Ethereum Developers Submitted An Improvement Proposal EIP-5988
Key Points:
- Ethereum developers have submitted an improvement proposal, EIP-5988.
- The proposal introduces a new pre-compiled solution, which aims to improve the efficiency of running zero-knowledge proofs on the network and reduce the cost of reserve proofs, such as Merkle-based proofs on the chain.
The eips.ethereum page shows that Ethereum developers have submitted an improvement proposal, EIP-5988. It is understood that the proposal introduces a new pre-compiled solution, which aims to improve the efficiency of running zero-knowledge proofs on the network and reduce the cost of reserve proofs, such as Merkle-based proofs on the chain.
The Poseidon arithmetic hash function was created with Zero-Knowledge Proof Systems in mind. In order to interface with the EVM in the best possible way, Ethereum must incorporate facilities for L2s because its roadmap is rollup-centric.
Particularly efficient cryptographic hash functions that provide evidence verification are required for ZK-Rollups.
For the aim of creating effective ZK/Validity rollups on Ethereum, the Poseidon hash function is especially well-suited because it is a collection of permutations over a prime field.
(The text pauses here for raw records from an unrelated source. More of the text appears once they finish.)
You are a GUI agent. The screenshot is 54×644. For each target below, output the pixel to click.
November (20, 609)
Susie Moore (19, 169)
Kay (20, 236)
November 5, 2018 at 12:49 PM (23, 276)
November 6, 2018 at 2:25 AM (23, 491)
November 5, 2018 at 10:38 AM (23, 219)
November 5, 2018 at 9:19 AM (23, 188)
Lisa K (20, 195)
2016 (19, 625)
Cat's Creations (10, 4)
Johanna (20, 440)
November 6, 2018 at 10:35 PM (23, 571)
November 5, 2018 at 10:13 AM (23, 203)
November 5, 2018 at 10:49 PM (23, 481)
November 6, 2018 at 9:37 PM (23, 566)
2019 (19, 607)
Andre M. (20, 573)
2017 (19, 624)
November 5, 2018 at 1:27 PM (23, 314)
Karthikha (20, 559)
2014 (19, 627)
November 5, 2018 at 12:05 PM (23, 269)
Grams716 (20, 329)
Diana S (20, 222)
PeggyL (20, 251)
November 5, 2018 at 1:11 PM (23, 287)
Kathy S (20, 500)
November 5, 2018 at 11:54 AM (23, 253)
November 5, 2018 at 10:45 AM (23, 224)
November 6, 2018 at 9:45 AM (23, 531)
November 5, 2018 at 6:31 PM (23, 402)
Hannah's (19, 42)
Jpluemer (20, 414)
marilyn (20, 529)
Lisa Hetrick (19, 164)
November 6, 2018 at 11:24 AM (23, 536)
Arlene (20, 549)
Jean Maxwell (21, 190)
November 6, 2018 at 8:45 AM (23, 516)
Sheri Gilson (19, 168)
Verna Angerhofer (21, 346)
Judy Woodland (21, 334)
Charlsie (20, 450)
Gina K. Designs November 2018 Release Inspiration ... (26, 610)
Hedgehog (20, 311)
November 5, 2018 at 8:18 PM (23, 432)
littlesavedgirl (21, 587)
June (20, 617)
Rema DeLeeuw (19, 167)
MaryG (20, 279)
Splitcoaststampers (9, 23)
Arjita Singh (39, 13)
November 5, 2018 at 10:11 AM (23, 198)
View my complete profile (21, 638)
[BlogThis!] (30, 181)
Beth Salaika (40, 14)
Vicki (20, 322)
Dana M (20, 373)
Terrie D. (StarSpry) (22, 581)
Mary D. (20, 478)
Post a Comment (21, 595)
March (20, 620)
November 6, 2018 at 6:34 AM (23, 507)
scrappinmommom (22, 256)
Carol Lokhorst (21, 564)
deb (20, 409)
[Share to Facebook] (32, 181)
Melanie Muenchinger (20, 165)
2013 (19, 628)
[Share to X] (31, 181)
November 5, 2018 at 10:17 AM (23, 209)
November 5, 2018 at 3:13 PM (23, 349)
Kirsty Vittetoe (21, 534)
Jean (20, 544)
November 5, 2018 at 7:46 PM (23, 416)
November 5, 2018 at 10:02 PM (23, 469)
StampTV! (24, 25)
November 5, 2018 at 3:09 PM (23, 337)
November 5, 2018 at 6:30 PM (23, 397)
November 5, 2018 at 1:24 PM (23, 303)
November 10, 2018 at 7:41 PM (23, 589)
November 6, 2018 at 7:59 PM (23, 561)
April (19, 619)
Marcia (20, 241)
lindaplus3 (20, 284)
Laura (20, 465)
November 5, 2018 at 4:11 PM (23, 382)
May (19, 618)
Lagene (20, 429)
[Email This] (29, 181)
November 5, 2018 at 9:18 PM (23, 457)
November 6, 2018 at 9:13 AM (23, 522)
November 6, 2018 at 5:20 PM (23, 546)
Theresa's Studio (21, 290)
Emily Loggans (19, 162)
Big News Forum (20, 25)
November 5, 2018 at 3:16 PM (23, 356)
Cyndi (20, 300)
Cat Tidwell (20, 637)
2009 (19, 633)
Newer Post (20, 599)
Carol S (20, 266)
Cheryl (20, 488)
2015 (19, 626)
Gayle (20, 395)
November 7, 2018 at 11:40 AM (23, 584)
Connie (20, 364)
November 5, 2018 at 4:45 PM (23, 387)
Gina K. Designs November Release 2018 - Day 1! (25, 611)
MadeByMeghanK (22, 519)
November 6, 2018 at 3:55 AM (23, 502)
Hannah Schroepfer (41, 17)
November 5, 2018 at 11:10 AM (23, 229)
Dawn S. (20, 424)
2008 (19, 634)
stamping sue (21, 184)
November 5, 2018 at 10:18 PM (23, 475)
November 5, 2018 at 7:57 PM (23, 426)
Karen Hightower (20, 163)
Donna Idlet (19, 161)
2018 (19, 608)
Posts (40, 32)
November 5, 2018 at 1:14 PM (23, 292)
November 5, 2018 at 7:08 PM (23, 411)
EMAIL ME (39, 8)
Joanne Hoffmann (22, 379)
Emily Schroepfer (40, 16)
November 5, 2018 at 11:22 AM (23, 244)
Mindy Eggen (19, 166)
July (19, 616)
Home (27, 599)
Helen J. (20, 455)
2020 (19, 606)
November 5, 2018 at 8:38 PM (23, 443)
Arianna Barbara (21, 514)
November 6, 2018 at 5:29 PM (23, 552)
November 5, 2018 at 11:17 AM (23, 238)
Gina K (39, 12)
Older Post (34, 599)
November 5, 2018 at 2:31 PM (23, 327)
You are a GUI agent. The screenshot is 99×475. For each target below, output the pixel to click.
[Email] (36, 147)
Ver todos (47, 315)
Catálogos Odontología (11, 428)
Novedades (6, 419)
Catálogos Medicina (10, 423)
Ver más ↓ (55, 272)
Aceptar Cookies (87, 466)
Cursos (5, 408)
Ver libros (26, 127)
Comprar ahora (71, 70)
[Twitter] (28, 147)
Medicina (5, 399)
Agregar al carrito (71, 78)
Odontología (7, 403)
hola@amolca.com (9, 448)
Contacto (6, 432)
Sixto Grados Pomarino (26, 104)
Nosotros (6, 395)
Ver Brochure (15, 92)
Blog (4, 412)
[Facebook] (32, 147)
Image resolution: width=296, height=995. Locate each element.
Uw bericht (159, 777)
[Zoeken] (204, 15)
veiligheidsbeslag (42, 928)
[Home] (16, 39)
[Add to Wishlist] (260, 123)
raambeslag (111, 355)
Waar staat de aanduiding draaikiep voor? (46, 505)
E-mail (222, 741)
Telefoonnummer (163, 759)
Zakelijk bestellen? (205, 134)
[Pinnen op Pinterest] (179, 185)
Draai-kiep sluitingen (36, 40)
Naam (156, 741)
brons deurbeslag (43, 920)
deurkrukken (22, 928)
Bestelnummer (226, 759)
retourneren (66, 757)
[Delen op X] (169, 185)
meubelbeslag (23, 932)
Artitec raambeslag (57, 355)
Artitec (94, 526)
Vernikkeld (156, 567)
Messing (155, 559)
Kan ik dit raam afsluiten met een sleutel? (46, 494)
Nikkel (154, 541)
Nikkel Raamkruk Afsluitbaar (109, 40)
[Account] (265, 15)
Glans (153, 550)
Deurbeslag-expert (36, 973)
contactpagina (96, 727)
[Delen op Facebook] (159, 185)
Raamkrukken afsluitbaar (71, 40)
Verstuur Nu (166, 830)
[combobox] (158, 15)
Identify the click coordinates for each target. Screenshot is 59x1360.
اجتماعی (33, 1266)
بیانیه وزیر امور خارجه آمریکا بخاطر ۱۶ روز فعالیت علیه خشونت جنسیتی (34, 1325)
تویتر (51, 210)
One of the most effective hashing algorithms that may be applied in this situation is Poseidon. Additionally, it works with all popular proof techniques (SNARKs, STARKs, Bulletproofs, etc.). As a result, it would make a decent precompile that could be applied to numerous ZK-Rollups.
It’s crucial to keep in mind that ZK-Rollups employing Poseidon have selected various sets of settings, making it more challenging to create a single precompile for all of them.
Proof-of-Reserve is often used to verify that a user’s crypto assets are fully retained with an exchange or crypto firm. However, Dankrad Feist, a researcher at the Ethereum Foundation, believes that although there are not many zero-knowledge proof-friendly hash functions on the blockchain, the introduction of EIP-5988 may have unknown consequences on the security of the chain, because any type of inclusion of any hash function in the Ethereum protocol requires caution.
It is unclear whether EIP-5988 will be deployed in the next “Shanghai” upgrade. In addition, Tim Beiko, the core developer of Ethereum, said that abdel.stark, the head of the StarkWare browser, core developer of Ethereum, demonstrated the proposal.